Abstract
CD34 has traditionally been used as a marker to enrich human bone marrow stem cells for clinical bone marrow transplants for over five decades. However, several studies support that the most primitive hematopoietic stem cells (HSCs) responsible for long-term hematopoiesis-long-term HSCs (LT-HSCs) -are found within the CD34 negative (CD34 neg) fraction of bone marrow cells. LT-HSCs are challenging to study due to their scarcity and lack of specific markers to identify them. Once these stem cells enter the circulation, they must find their way, through multistep process controlled by a variety of cell surface adhesion molecules, into the bone marrow. In contrast to the CD34 pos stem cells, studies have suggested that LT-HSCs have trouble migrating and engrafting when introduced intravenously. In order to better understand why these deficiencies exist, we set out to fully elucidate the adhesion mechanisms used by various murine hematopoietic stem cell populations to migrate. To this end, we assayed the homing effectors that are either necessary in the first step, i.e., the cell surface adhesion molecule Sialyl Lewis X (sLe x) and its interaction with selectins-mainly E-selectin-on the bone marrow endothelium, or the second step, i.e. the chemokine receptor CXCR4 and its binding to the bone marrow stroma resident chemokine SDF-1α, of cell migration.
Specifically focusing on murine populations of short term HSCs (ST-HSCs; Flk2 negCD34 pos) and LT-HSCs (Flk2 negCD34 neg), flow cytometric and gene expression analysis clearly illustrated distinctive expression patterns of homing effectors with the highest contrast observed in sLe x where Flk2 negCD34 neg HSCs exhibited low expression (< 10%) and Flk2 negCD34 pos HSCs exhibited much higher expression (> 60%) which correlated to higher binding to E-selectin. Of the common E-selectin ligands identified, both Flk2 negCD34 pos and Flk2 negCD34 neg HSCs expressed CD44 and PSGL-1 to equivalent levels while CD43 was expressed at significantly lower levels on Flk2 negCD34 neg HSCs. Moreover, our data indicates that the variation observed in sLe x expression/E-selectin binding correlates with differences in the expression of key glycosyltransferase genes involved in the creation of the sLe x epitope on these E-selectin ligands. mRNA expression analysis of glycosyltransferases revealed that, in general, sialyltransferase (ST3Gals) genes were expressed at higher levels in Flk2 negCD34 neg HSCs while only one fructosyltransferase (FT4) gene was expressed at higher levels in this HSC population.

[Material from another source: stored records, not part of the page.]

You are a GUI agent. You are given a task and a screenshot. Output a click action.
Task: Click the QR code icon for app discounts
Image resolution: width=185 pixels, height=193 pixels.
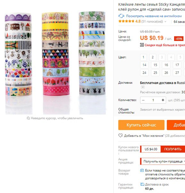pyautogui.click(x=142, y=45)
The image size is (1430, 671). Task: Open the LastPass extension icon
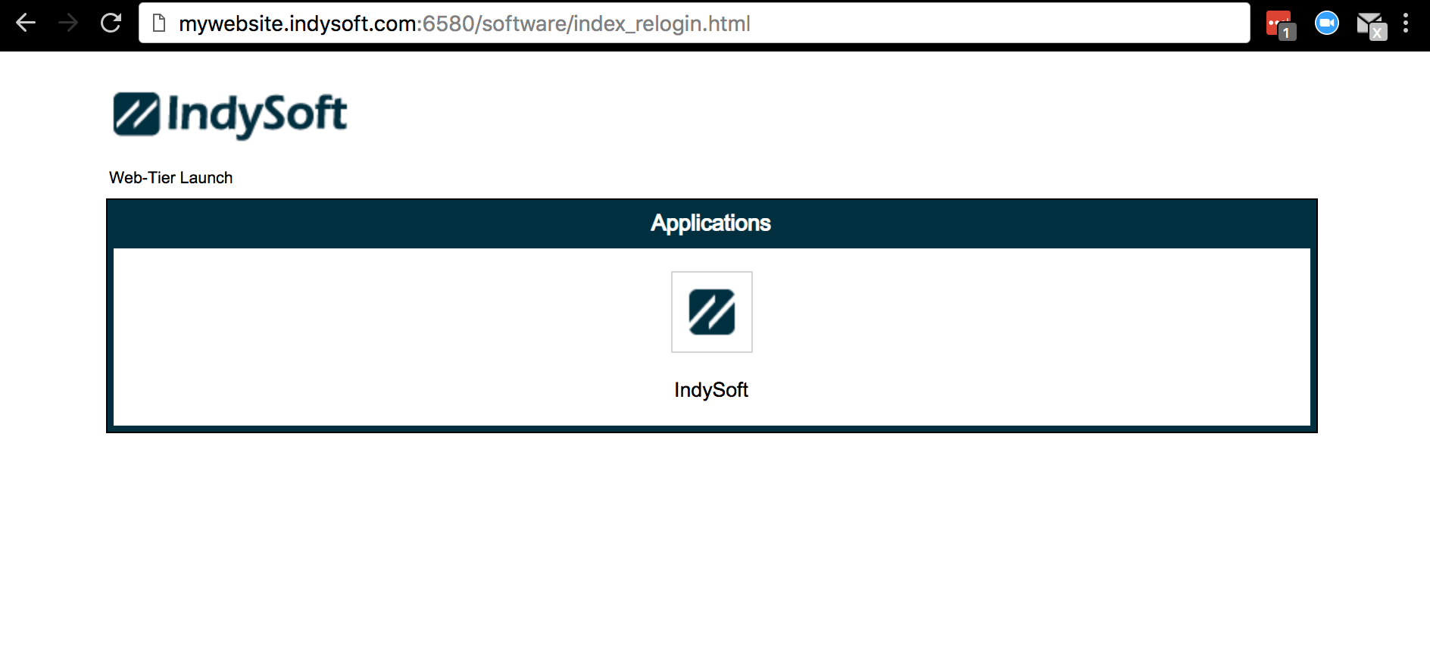coord(1279,23)
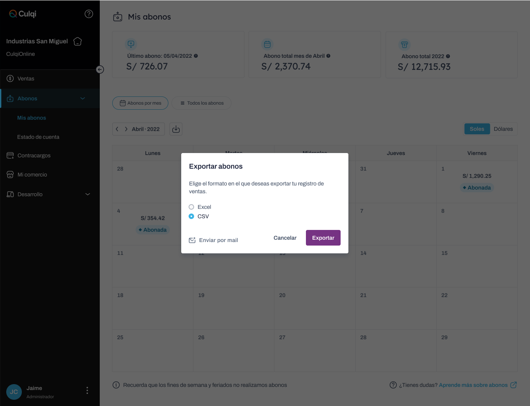Switch to Todos los abonos tab

(201, 103)
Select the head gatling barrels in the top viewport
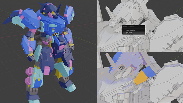Viewport: 183px width, 103px height. tap(121, 21)
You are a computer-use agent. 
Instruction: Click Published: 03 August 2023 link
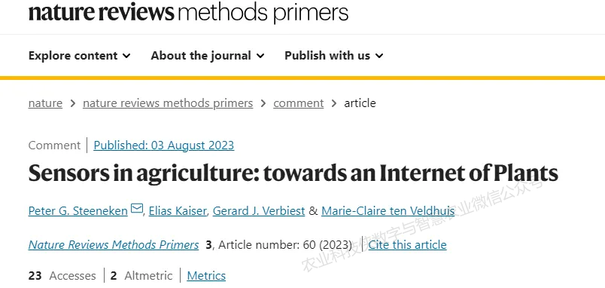164,146
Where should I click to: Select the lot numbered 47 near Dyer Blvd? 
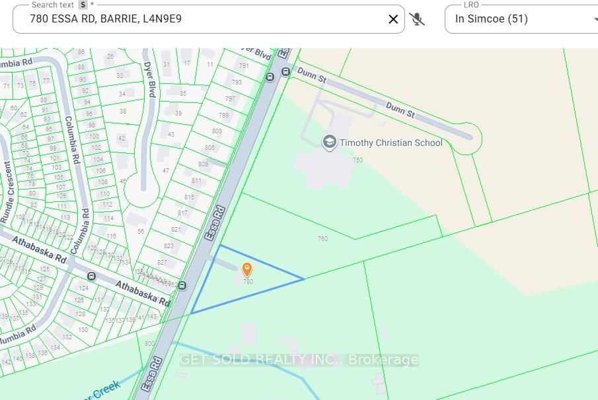pos(165,171)
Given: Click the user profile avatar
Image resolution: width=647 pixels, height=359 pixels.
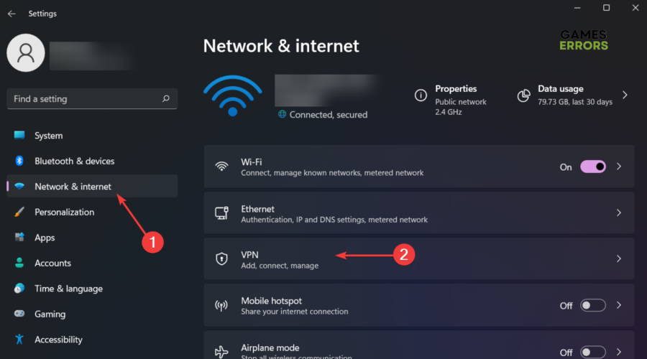Looking at the screenshot, I should pyautogui.click(x=26, y=53).
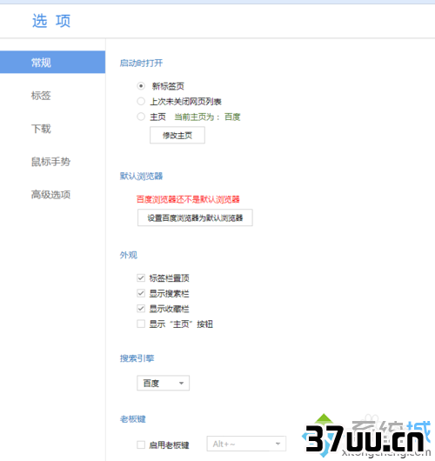Click 设置百度浏览器为默认浏览器 button

[195, 217]
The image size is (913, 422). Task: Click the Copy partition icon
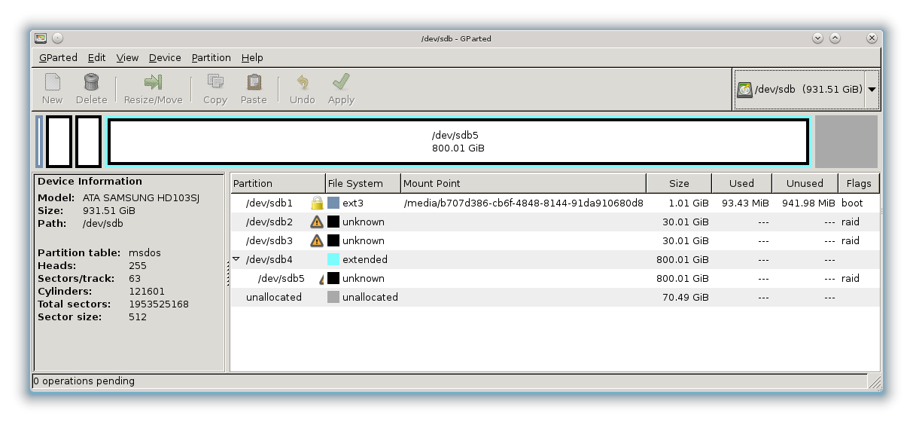coord(215,82)
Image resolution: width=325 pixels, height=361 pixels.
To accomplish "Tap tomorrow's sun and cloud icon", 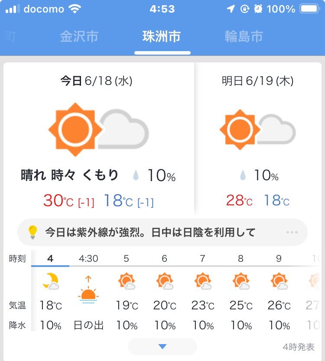I will 257,130.
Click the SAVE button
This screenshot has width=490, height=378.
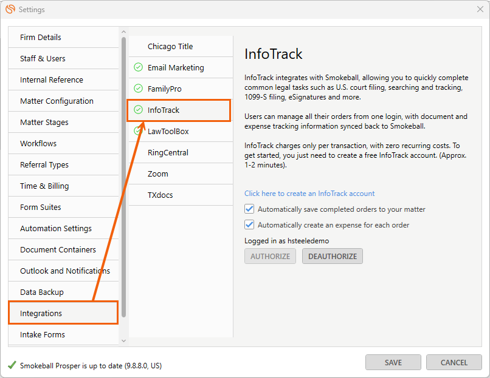click(x=393, y=362)
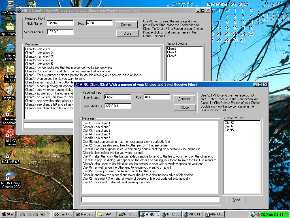Open the Download Accelerator desktop shortcut
Screen dimensions: 290x218
(10, 112)
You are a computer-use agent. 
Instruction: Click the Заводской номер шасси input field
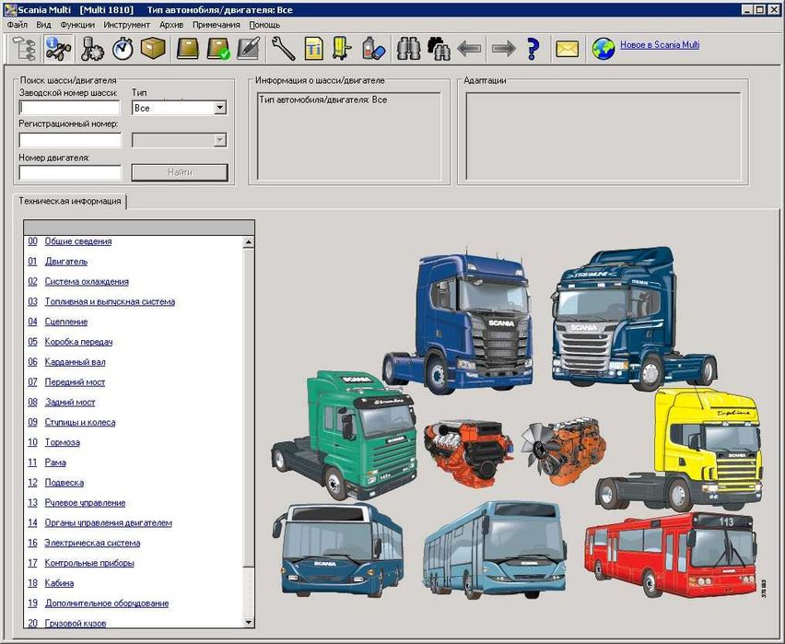(70, 108)
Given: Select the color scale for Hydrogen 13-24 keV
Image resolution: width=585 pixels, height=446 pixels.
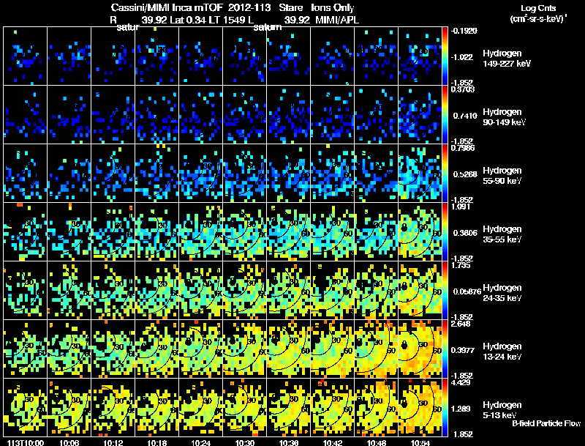Looking at the screenshot, I should pyautogui.click(x=445, y=349).
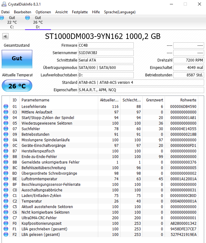Click the status orb next to Temperatur row
This screenshot has height=243, width=206.
[x=6, y=201]
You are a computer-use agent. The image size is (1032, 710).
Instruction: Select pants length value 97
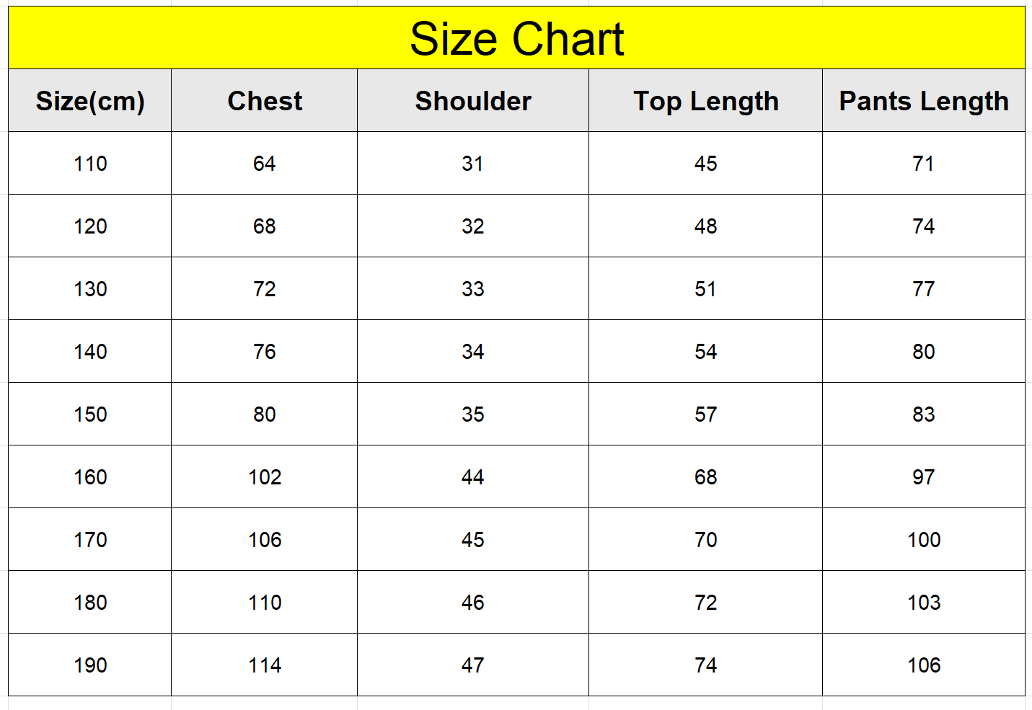coord(924,477)
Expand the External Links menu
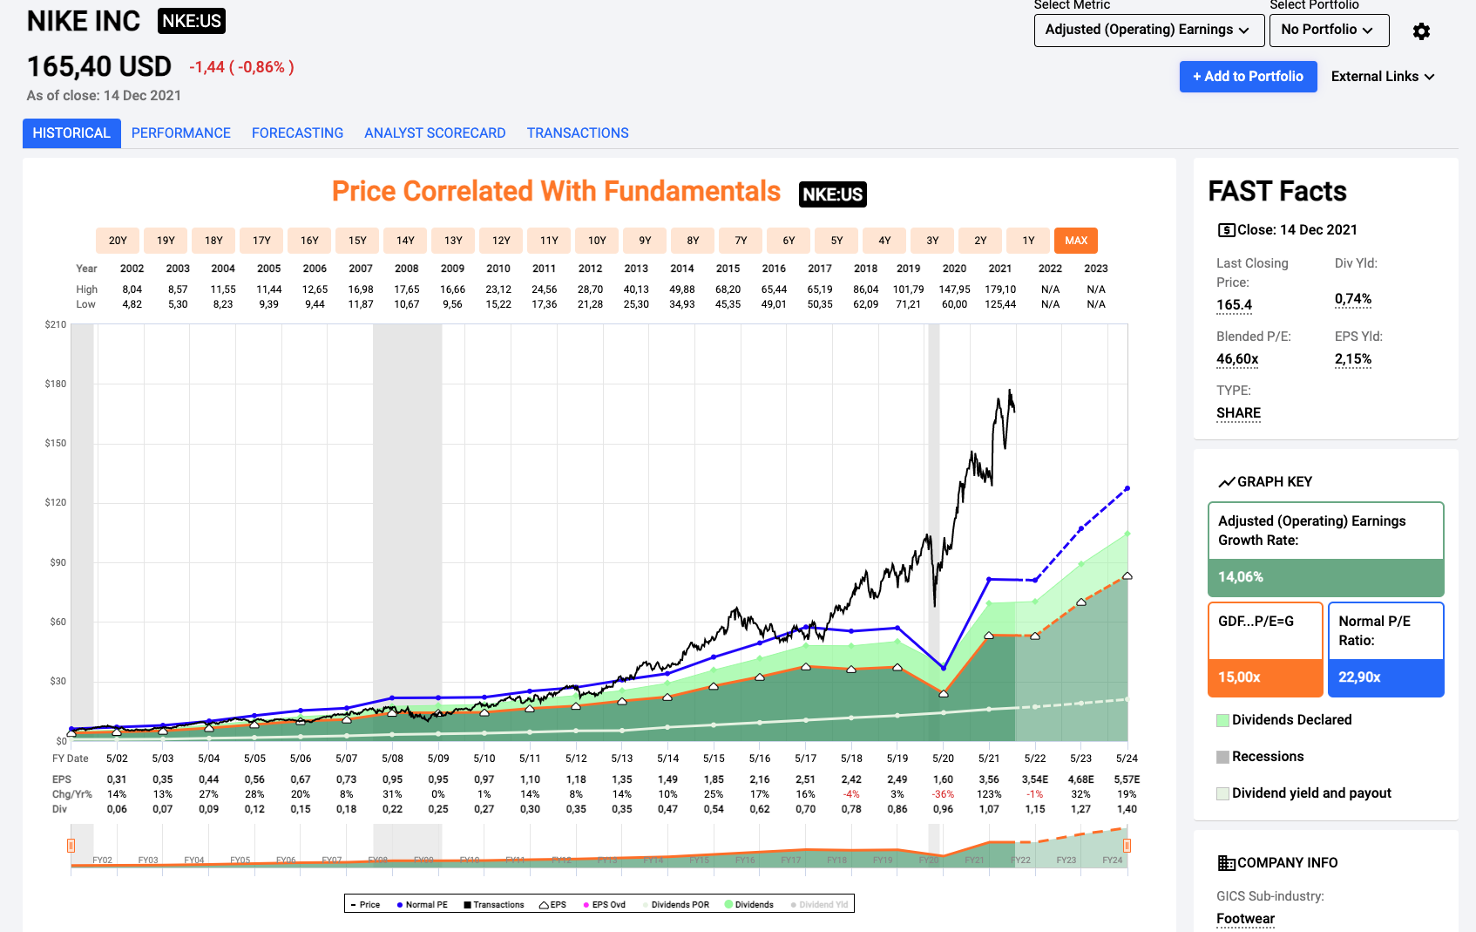This screenshot has width=1476, height=932. 1382,77
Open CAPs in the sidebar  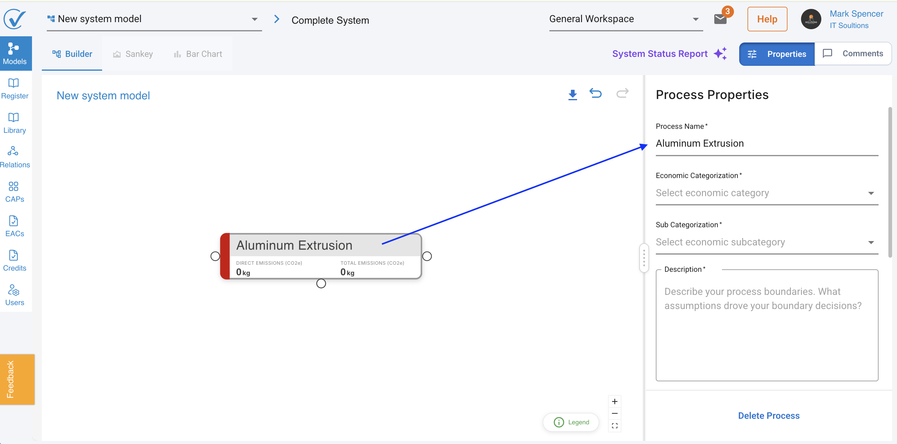pos(15,191)

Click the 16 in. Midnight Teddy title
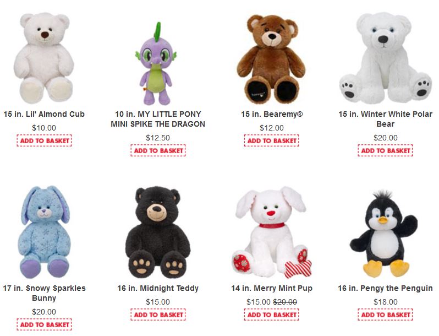158,288
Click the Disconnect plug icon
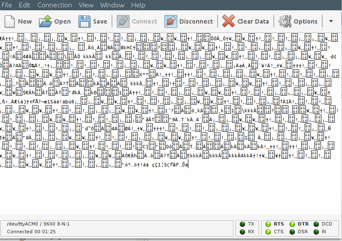The width and height of the screenshot is (342, 241). (170, 21)
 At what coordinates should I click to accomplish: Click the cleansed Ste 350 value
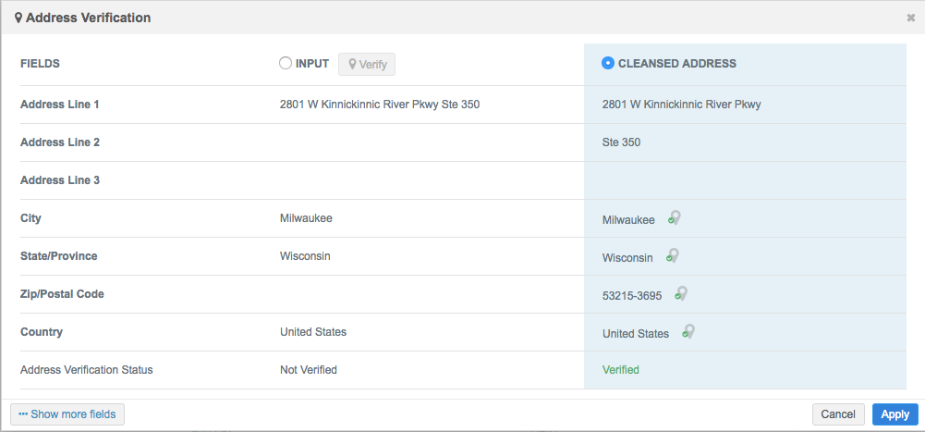[621, 142]
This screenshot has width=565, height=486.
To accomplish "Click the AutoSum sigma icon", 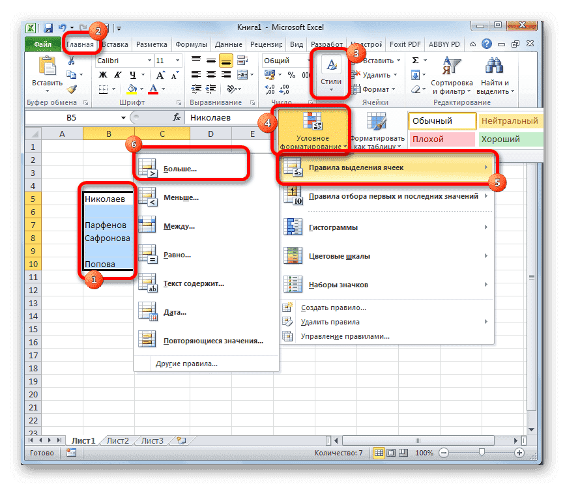I will [x=415, y=59].
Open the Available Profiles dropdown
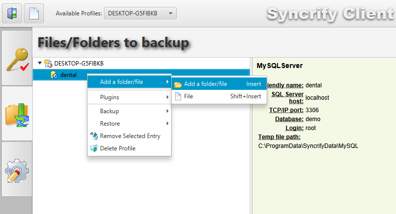The image size is (396, 214). pyautogui.click(x=140, y=13)
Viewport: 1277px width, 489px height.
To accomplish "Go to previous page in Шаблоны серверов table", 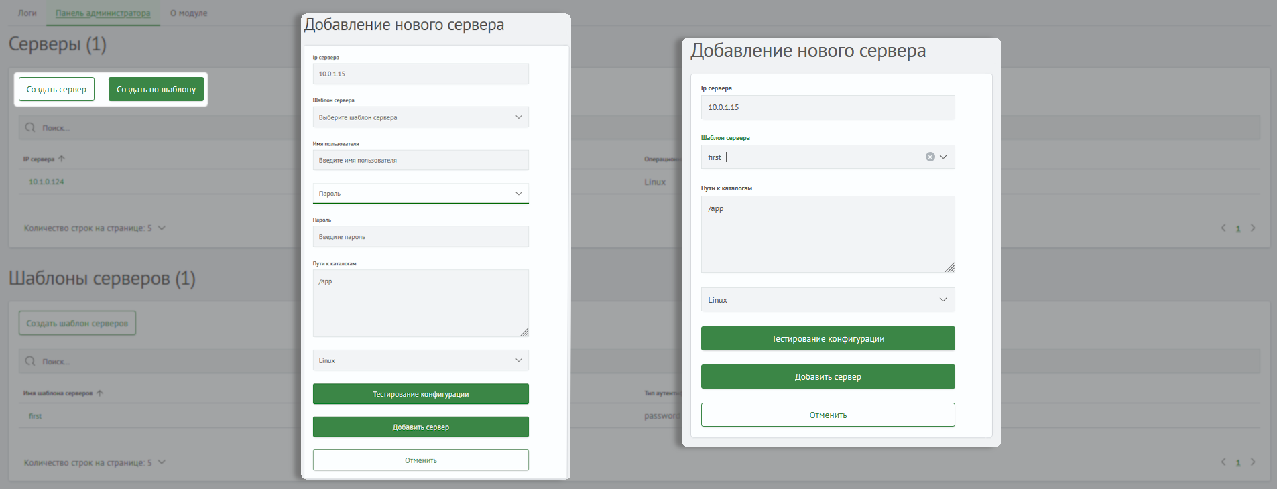I will click(1223, 462).
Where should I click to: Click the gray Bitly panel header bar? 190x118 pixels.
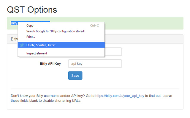click(x=143, y=39)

Thus, these data suggest that α2,3 sialylation is intact in Flk2 negCD34 neg HSCs but α1,3 fucosylation is lacking. The expression levels of homing molecules involved in the stages of cell migration after E-selectin binding were also assessed. No differences in the expression of the integrins CD49d, CD49e and CD29 were observed between Flk2 negCD34 neg and Flk2 negCD34 pos HSCs. Interestingly, higher levels of the chemokine receptor CXCR4 were measured on the surface of Flk2 negCD34 pos HSCs compared to Flk2 negCD34 neg HSCs. Likewise, this was reflected in a much lower ability of the Flk2 negCD34 neg HSCs to migrate towards the CXCR4 ligand, SDF-1, in a transwell assay.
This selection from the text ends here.